The Northern Metropolis is envisioned by the government as a centre for the innovation and technology sectors, and will provide space for hundreds of thousands of new housing units.
The current population in the northern New Territories stands at roughly 960,000, with about 390,000 residential units, according to the government. Hong Kong’s current population is about 7.4 million.
The government says that when the Northern Metropolis is completed, in about 20 years, it could potentially support a population of 2.5 million and increase total housing to 926,000 units.
Jobs in the region would jump to an estimated 650,000 from 116,000. While such growth is expected to put a strain on the wetlands, the government has promised to preserve the area’s biodiversity by integrating rural and urban development while promoting conservation and ecotourism.
Hong Kong Chief Executive John Lee, the city’s leader, described the Northern Metropolis as “the foothold for Hong Kong’s strategic development” in his policy address in October.
“A number of major development projects in the area have already commenced,” Lee said in his speech, adding that the region will eventually be a “new international I&T city” that will promote business development with sustainable living.
Lee also promised to protect the wetlands, saying that the government would buy privately-owned wetlands and fish ponds “with ecological value and develop a wetland conservation parks system, with a view to increasing the environmental capacity for the development of the Northern Metropolis”.
Wetlands occupy roughly 5 percent — just more than 50 square kilometres (19 square miles) — of Hong Kong’s 1,110sq km (425sq miles), according to government statistics. They provide a host of benefits to both humans and wildlife by mitigating climate change, offering a source of food and collecting rainfall runoff that helps to prevent flooding.

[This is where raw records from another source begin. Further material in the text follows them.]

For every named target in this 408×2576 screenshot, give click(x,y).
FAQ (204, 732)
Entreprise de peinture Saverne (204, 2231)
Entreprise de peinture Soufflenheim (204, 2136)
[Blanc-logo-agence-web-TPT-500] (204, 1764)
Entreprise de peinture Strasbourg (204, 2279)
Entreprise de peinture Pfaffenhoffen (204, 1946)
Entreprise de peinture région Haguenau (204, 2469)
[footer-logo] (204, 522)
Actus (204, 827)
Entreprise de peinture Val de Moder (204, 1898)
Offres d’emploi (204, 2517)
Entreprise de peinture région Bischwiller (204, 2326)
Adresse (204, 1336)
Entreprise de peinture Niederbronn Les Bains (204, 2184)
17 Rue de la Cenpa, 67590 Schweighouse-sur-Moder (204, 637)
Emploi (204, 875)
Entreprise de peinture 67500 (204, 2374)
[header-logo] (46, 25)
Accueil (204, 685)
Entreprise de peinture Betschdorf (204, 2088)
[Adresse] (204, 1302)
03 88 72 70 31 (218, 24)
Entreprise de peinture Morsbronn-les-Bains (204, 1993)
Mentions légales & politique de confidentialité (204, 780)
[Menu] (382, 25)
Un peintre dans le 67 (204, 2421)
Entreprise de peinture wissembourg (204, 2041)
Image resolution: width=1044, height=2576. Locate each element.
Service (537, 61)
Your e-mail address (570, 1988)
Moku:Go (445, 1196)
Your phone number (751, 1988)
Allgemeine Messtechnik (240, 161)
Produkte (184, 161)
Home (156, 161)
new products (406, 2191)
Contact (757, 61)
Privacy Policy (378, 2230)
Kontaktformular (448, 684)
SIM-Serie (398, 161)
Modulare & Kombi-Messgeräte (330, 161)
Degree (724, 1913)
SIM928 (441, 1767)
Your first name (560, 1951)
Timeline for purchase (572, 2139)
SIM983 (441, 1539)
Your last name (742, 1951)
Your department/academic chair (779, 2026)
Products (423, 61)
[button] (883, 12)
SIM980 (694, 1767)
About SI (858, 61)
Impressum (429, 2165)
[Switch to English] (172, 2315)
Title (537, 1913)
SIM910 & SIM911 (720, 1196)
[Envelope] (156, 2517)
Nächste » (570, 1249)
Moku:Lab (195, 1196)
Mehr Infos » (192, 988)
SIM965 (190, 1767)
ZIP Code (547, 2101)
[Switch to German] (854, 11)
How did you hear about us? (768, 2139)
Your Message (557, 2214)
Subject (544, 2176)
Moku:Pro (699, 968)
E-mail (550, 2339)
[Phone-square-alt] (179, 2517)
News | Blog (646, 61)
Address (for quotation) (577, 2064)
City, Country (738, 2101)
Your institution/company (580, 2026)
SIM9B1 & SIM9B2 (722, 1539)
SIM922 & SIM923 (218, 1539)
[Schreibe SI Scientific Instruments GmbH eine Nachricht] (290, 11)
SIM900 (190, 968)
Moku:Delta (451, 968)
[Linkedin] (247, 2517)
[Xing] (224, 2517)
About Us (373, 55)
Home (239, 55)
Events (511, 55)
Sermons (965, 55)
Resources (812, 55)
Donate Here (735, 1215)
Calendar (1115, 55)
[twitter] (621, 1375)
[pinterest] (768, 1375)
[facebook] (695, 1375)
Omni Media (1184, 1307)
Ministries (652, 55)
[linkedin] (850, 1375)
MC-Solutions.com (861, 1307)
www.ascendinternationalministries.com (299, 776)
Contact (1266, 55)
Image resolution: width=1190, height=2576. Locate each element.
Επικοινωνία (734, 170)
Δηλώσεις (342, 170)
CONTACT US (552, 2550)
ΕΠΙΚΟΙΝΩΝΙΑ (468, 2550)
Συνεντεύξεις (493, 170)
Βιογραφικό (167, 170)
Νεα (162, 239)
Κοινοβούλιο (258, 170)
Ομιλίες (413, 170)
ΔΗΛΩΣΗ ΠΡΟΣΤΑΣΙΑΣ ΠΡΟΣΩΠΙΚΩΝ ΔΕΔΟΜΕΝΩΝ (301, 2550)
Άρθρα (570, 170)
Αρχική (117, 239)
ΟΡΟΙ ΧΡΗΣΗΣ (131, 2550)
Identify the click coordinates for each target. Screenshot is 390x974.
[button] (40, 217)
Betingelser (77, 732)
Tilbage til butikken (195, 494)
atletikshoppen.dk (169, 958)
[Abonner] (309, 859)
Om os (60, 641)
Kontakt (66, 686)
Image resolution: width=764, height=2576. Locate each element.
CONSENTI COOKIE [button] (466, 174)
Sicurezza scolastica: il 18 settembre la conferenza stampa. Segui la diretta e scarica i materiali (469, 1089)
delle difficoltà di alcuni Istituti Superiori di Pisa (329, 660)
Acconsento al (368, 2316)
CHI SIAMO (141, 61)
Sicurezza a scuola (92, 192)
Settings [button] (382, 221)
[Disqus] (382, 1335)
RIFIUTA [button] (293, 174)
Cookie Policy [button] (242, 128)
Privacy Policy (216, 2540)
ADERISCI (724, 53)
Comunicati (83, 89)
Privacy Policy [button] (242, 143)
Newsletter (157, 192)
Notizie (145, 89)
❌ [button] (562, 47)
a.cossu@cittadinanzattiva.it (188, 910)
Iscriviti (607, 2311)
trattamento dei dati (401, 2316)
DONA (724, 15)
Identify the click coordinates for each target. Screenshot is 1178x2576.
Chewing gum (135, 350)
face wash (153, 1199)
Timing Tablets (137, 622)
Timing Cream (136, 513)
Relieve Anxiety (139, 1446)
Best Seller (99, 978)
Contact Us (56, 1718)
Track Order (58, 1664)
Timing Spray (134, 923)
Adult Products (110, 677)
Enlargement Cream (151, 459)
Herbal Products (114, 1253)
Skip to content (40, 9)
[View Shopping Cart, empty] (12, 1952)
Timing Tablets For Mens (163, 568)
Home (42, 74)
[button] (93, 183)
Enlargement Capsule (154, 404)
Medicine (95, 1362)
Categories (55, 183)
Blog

In its Northern Metropolis proposal, the government has estimated that the total area for wetlands and coastal conservation would be about 20sq km, which includes the existing wetland park and the Mai Po Nature Reserve.
WWF-Hong Kong has managed the nature reserve for nearly 40 years under the authority of the government’s Agriculture, Fisheries and Conservation Department, which itself is responsible for the entire 1,540-hectare (3,805-acre) Mai Po Inner Deep Bay Ramsar Site.
Eric Wikramanayake, director of wildlife and wetlands at WWF-Hong Kong, said the proposal for the Northern Metropolis is expected to be “custom designed” to include the wetlands within the infrastructure.
“We need to work closely with the authorities,” Wikramanayake told Al Jazeera, adding that his organisation also serves as a watchdog. “We cannot oppose development at all costs — development has to happen — but development has to integrate conservation priorities.”
Conservation also helps to preserve the livelihoods of workers who depend on the wetlands and its resources, Wikramanayake said.
“There should be solutions to ensure that people are fed and housed and have a stable future,” he said.